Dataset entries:
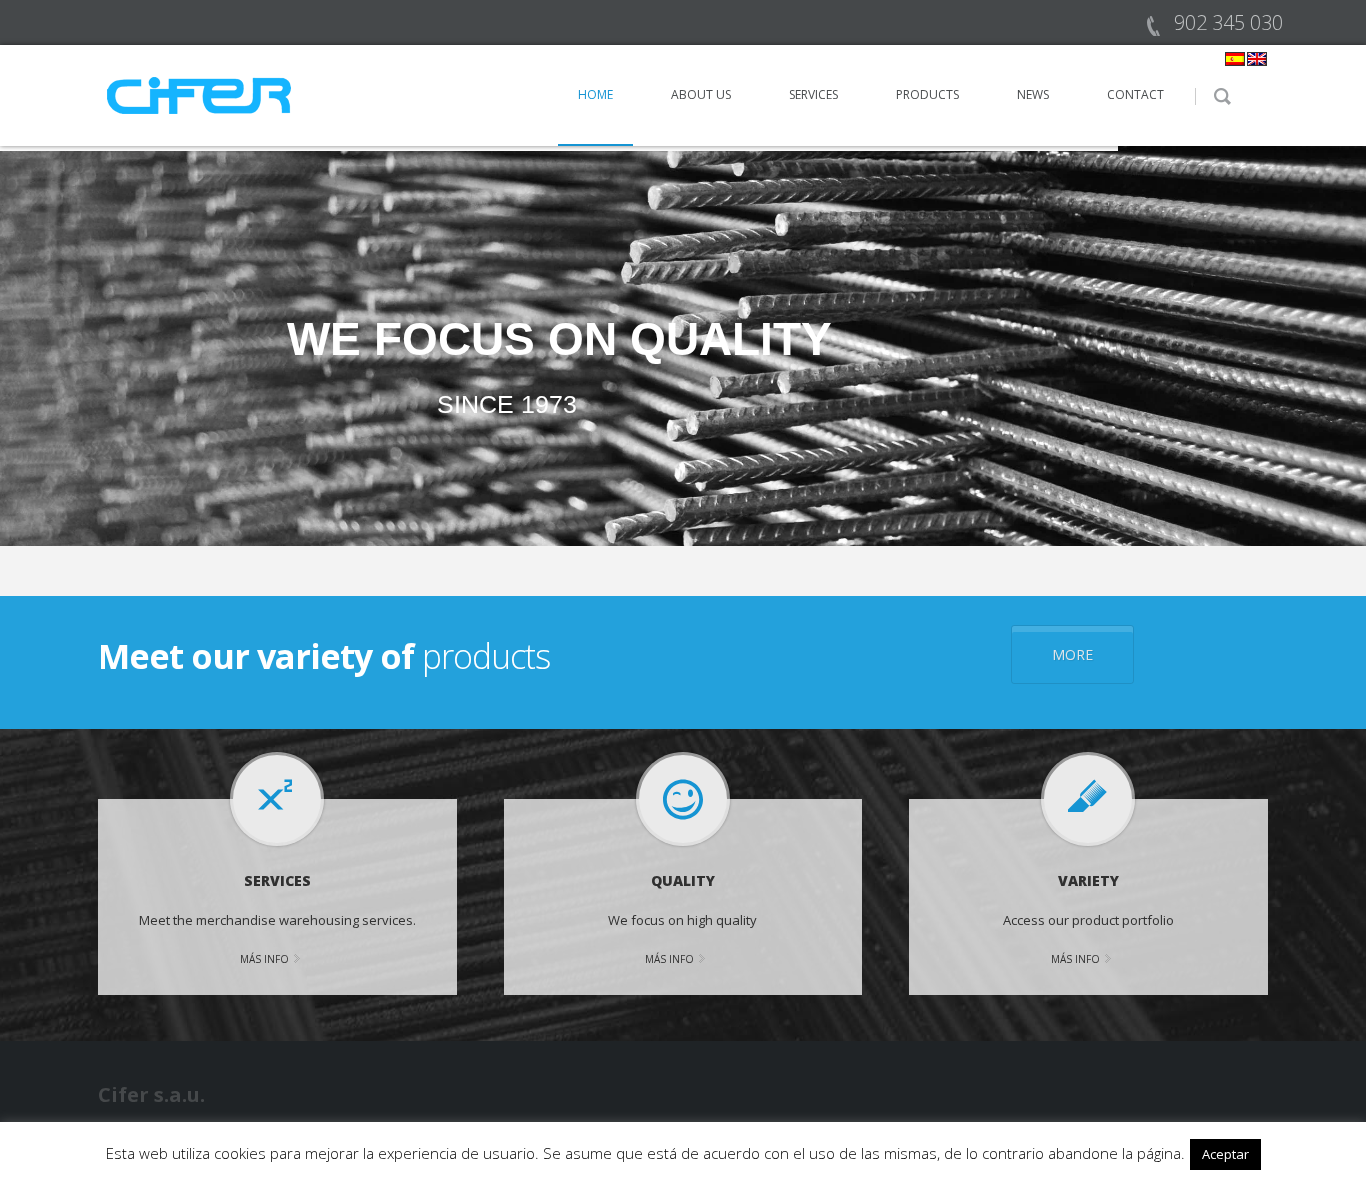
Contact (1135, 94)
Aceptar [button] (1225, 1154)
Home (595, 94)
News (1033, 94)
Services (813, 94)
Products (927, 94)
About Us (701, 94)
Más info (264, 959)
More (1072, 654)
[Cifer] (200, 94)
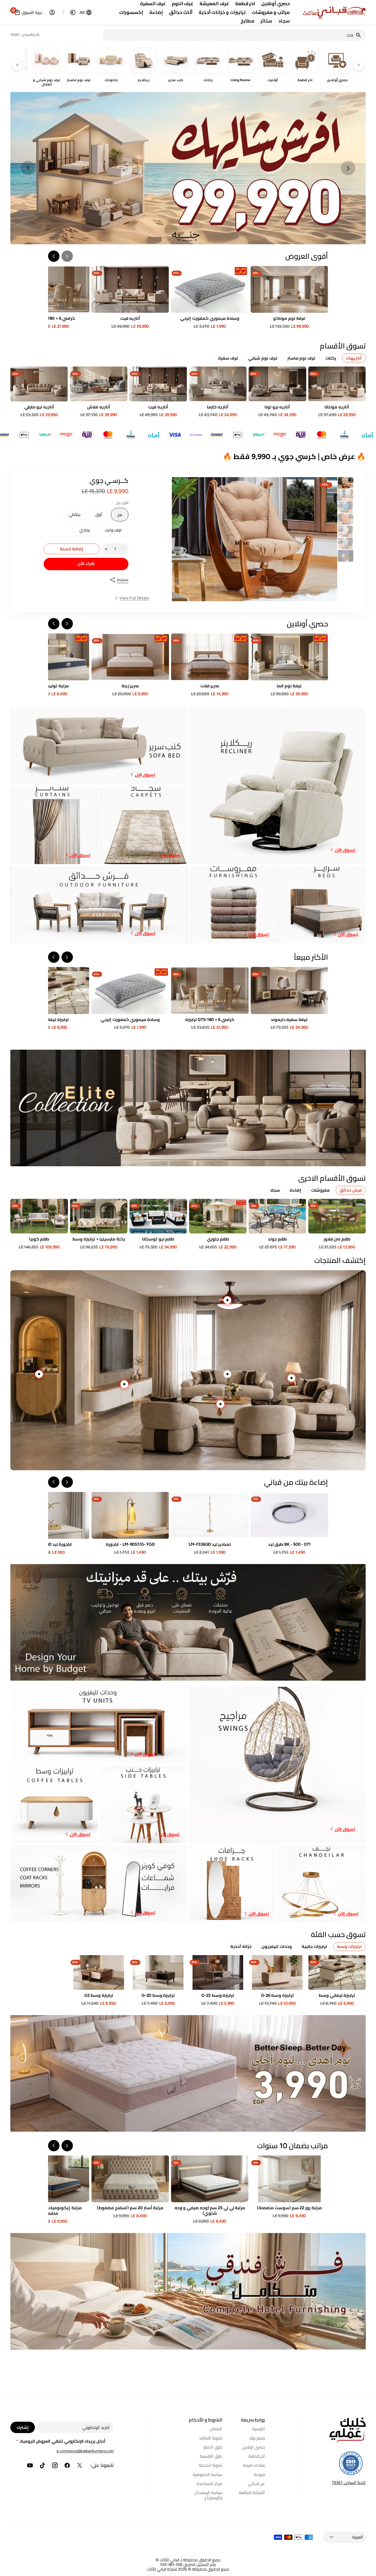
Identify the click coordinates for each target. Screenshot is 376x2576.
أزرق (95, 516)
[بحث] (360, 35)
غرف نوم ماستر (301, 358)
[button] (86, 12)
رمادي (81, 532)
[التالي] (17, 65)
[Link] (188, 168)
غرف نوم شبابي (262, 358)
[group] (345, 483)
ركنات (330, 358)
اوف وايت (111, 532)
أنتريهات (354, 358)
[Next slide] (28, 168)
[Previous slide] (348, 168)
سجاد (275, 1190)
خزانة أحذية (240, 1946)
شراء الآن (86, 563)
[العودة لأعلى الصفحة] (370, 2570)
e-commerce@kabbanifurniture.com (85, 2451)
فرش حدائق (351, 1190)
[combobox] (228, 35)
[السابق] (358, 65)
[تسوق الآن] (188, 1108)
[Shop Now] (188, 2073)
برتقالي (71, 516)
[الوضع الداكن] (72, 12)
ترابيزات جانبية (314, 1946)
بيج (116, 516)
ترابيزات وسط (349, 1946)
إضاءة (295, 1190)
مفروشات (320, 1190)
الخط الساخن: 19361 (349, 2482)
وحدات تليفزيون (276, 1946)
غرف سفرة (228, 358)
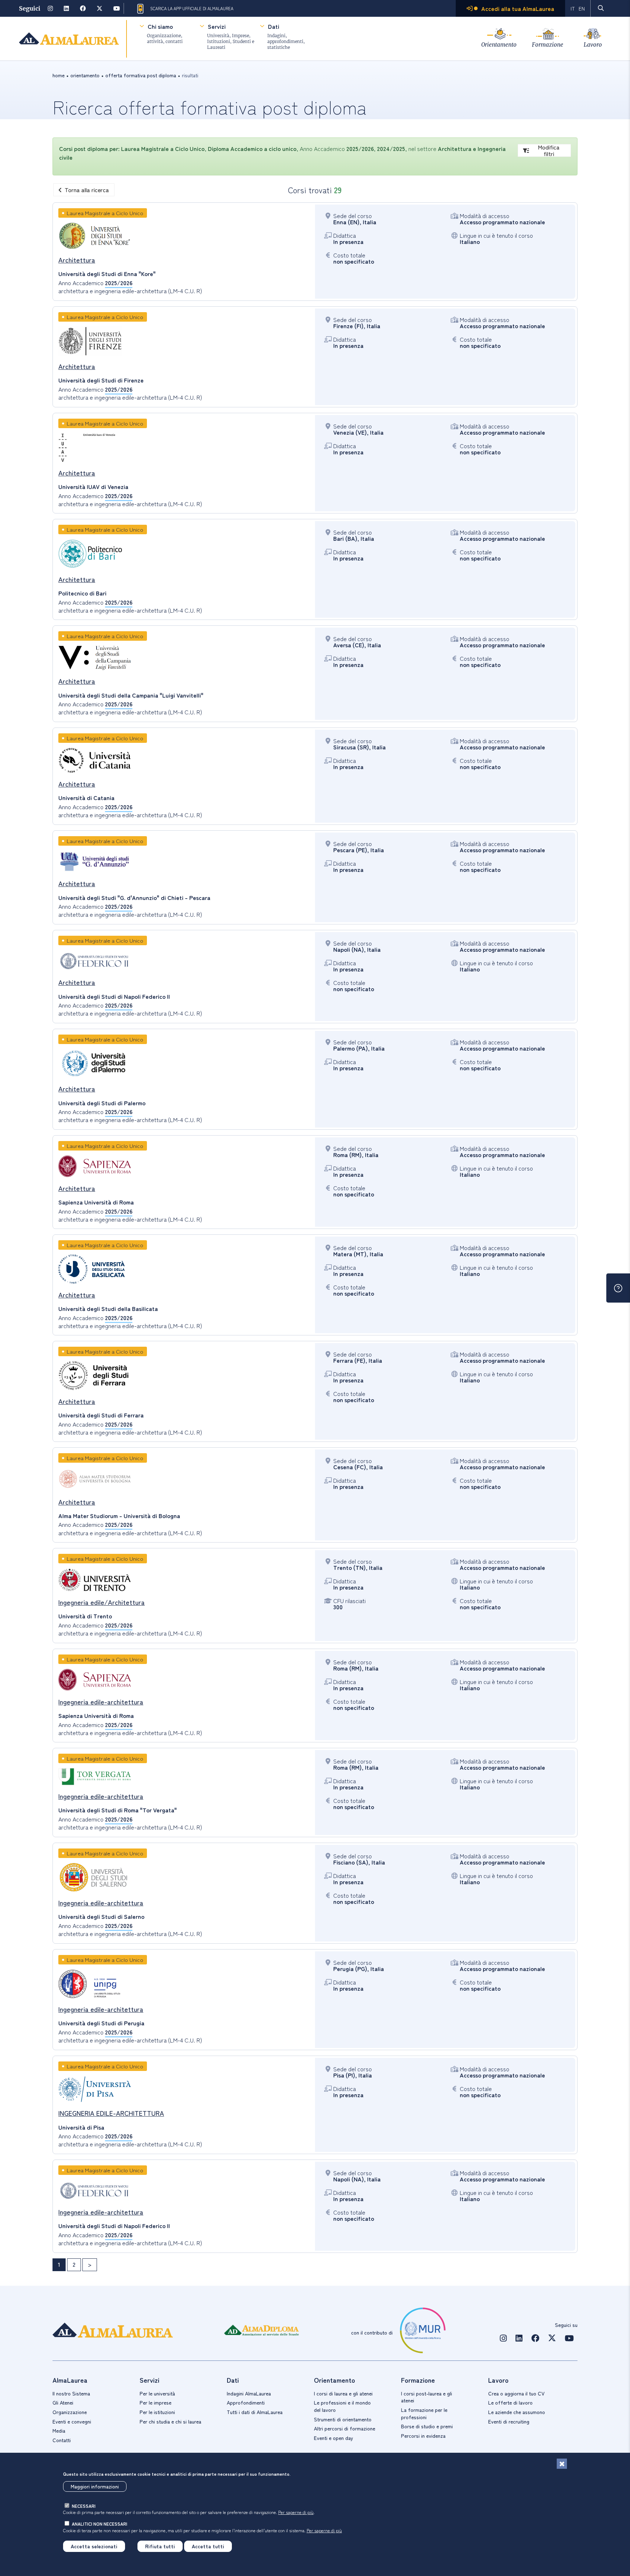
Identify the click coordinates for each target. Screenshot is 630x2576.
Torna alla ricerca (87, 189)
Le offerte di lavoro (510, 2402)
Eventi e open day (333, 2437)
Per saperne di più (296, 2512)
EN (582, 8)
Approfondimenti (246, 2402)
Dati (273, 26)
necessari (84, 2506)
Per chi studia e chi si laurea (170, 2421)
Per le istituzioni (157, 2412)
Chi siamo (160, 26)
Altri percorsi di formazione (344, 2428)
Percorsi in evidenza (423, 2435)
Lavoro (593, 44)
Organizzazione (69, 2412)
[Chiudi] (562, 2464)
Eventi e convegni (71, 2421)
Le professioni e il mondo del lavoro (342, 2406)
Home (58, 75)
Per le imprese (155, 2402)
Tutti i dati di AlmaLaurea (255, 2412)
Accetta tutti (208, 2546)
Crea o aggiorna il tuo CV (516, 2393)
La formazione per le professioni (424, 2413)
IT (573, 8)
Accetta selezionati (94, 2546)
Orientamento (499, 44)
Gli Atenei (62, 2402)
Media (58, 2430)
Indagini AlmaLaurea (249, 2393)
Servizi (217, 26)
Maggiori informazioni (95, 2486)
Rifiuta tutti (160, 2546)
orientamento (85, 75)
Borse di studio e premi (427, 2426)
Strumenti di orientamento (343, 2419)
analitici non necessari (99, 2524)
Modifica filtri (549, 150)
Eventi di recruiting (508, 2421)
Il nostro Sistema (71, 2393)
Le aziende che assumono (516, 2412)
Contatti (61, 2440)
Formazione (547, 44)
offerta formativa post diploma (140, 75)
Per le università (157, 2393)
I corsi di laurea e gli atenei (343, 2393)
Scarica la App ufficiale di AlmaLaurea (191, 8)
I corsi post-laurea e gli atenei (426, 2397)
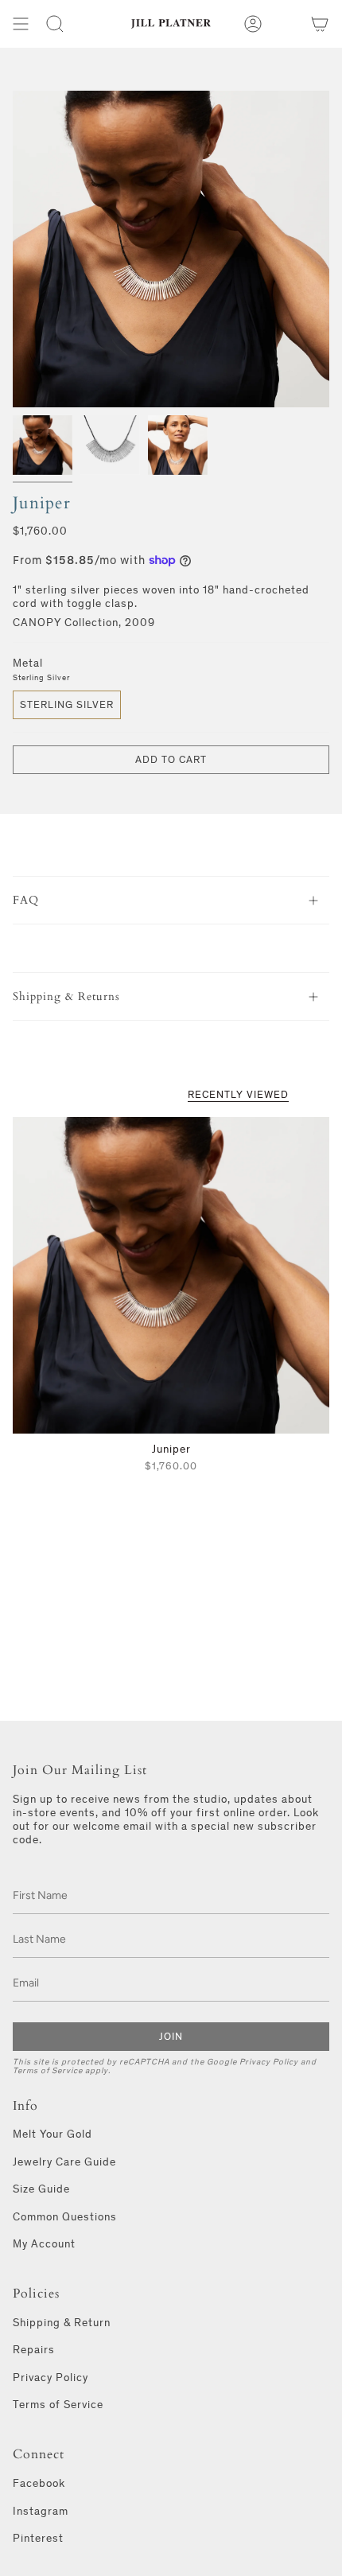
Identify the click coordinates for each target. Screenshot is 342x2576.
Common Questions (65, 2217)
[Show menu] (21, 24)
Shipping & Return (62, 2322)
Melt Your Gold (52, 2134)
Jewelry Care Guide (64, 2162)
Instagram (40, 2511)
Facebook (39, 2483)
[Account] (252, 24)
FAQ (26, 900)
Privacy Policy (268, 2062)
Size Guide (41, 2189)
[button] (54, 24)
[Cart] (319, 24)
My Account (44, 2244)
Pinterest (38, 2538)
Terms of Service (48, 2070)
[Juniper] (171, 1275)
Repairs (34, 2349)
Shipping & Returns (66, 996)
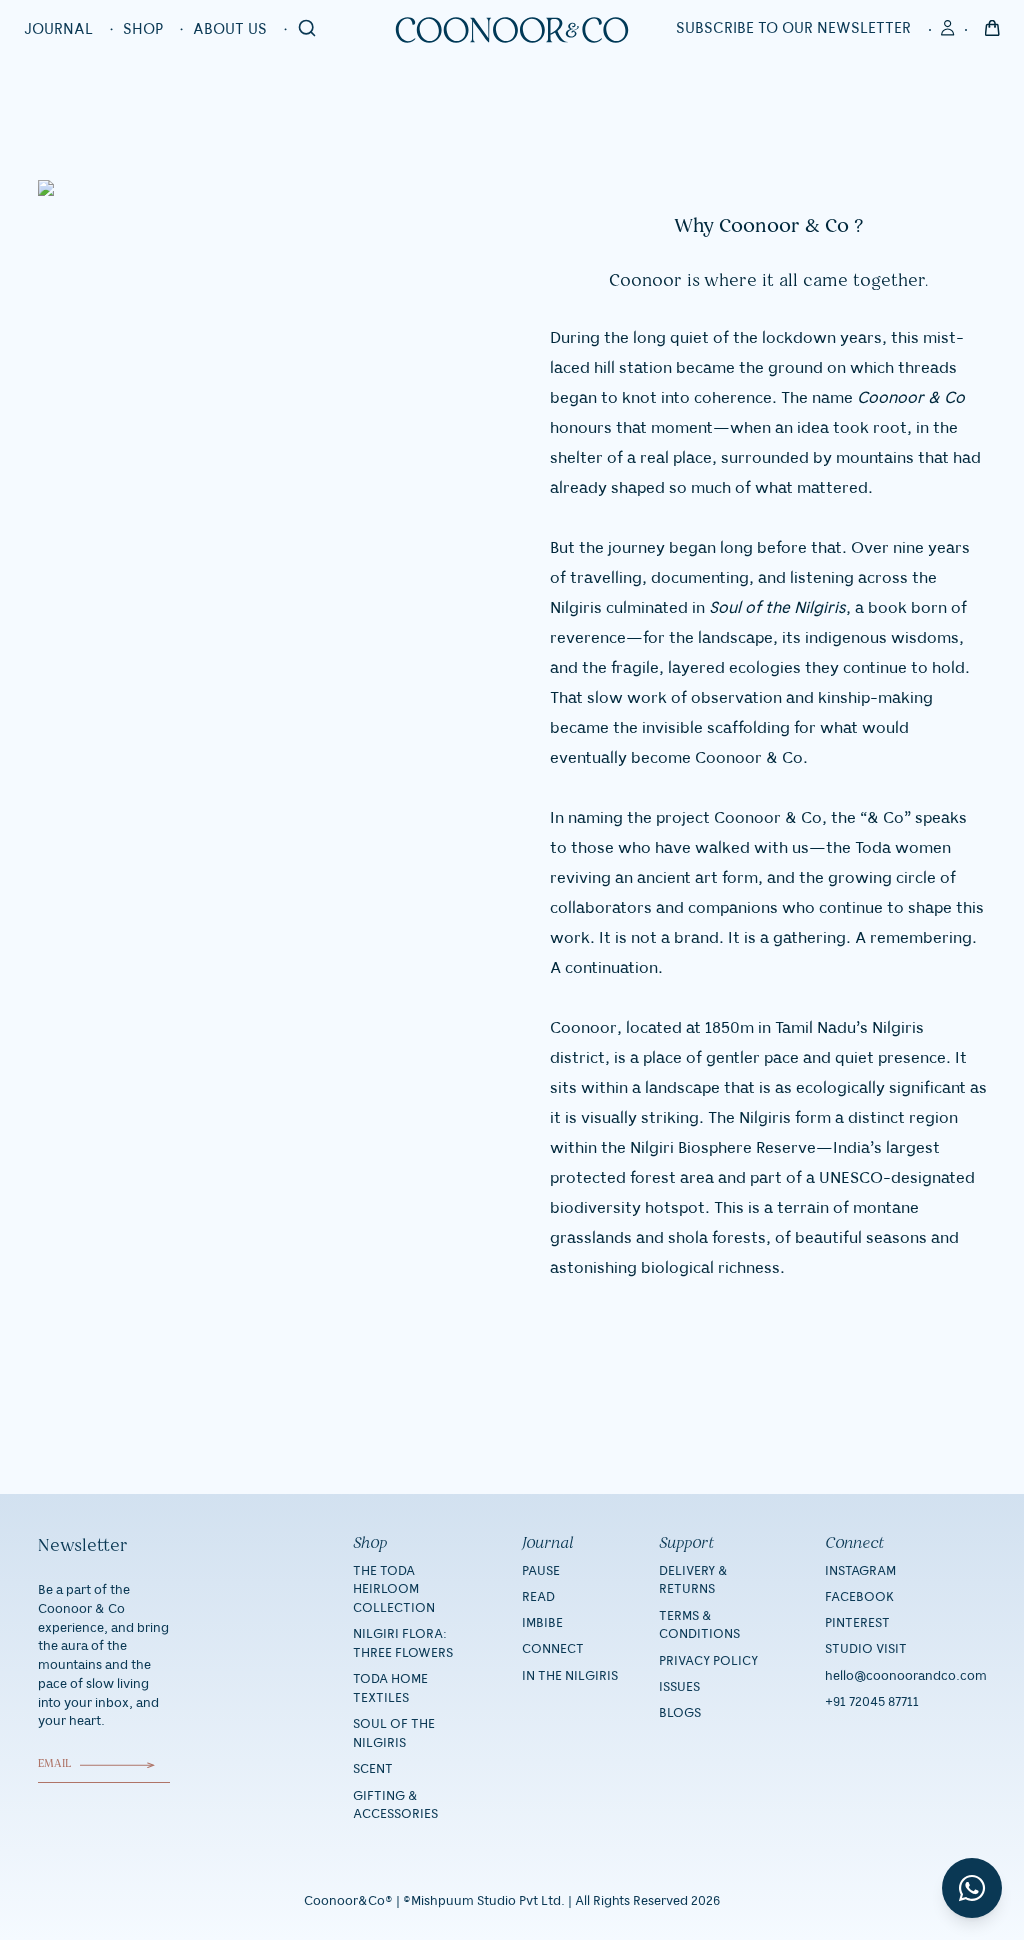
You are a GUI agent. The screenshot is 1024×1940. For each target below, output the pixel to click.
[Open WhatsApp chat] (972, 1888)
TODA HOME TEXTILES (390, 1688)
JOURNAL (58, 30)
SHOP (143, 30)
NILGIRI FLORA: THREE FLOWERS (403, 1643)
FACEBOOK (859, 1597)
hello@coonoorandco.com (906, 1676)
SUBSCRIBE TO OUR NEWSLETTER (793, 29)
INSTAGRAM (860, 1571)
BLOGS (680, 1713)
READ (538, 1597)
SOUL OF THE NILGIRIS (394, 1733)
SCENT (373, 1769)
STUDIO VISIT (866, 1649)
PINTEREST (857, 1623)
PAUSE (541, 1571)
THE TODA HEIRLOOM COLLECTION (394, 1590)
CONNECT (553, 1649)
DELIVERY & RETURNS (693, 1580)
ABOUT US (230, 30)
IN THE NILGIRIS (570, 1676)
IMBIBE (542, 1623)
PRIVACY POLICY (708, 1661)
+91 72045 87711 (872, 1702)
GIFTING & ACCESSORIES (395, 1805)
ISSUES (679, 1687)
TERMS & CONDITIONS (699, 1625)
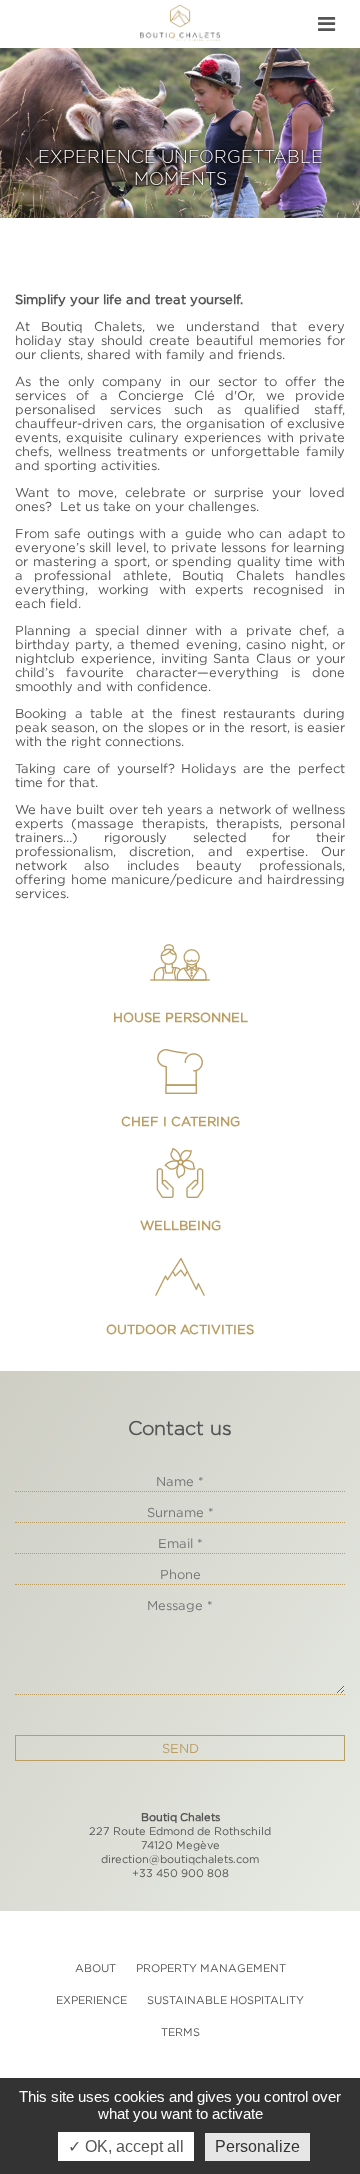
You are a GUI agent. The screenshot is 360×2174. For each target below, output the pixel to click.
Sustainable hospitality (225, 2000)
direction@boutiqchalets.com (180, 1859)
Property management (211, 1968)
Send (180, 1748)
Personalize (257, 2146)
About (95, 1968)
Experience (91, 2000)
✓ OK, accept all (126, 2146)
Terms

## Requirement
Would you reproduce, exactly and with nothing added, every line from the beginning of the entries above through the line that contains "Organizzazione (69, 2412)", both included, leaving out the pictures?

## Written response
Contact (1135, 94)
Aceptar [button] (1225, 1154)
Home (595, 94)
News (1033, 94)
Services (813, 94)
Products (927, 94)
About Us (701, 94)
Más info (264, 959)
More (1072, 654)
[Cifer] (200, 94)
Identify the click coordinates for each target. Screenshot is 376x2576.
أزرق (95, 516)
[بحث] (360, 35)
غرف نوم ماستر (301, 358)
[button] (86, 12)
رمادي (81, 532)
[التالي] (17, 65)
[Link] (188, 168)
غرف نوم شبابي (262, 358)
[group] (345, 483)
ركنات (330, 358)
اوف وايت (111, 532)
أنتريهات (354, 358)
[Next slide] (28, 168)
[Previous slide] (348, 168)
سجاد (275, 1190)
خزانة أحذية (240, 1946)
شراء الآن (86, 563)
[العودة لأعلى الصفحة] (370, 2570)
e-commerce@kabbanifurniture.com (85, 2451)
فرش حدائق (351, 1190)
[combobox] (228, 35)
[السابق] (358, 65)
[تسوق الآن] (188, 1108)
[Shop Now] (188, 2073)
برتقالي (71, 516)
[الوضع الداكن] (72, 12)
ترابيزات جانبية (314, 1946)
بيج (116, 516)
ترابيزات وسط (349, 1946)
إضاءة (295, 1190)
مفروشات (320, 1190)
الخط الساخن: 19361 (349, 2482)
وحدات تليفزيون (276, 1946)
غرف سفرة (228, 358)
Identify the click coordinates for each target. Screenshot is 630x2576.
Torna alla ricerca (87, 189)
Le offerte di lavoro (510, 2402)
Eventi e open day (333, 2437)
Per saperne di più (296, 2512)
EN (582, 8)
Approfondimenti (246, 2402)
Dati (273, 26)
necessari (84, 2506)
Per chi studia e chi si laurea (170, 2421)
Per le istituzioni (157, 2412)
Chi siamo (160, 26)
Altri percorsi di formazione (344, 2428)
Percorsi in evidenza (423, 2435)
Lavoro (593, 44)
Organizzazione (69, 2412)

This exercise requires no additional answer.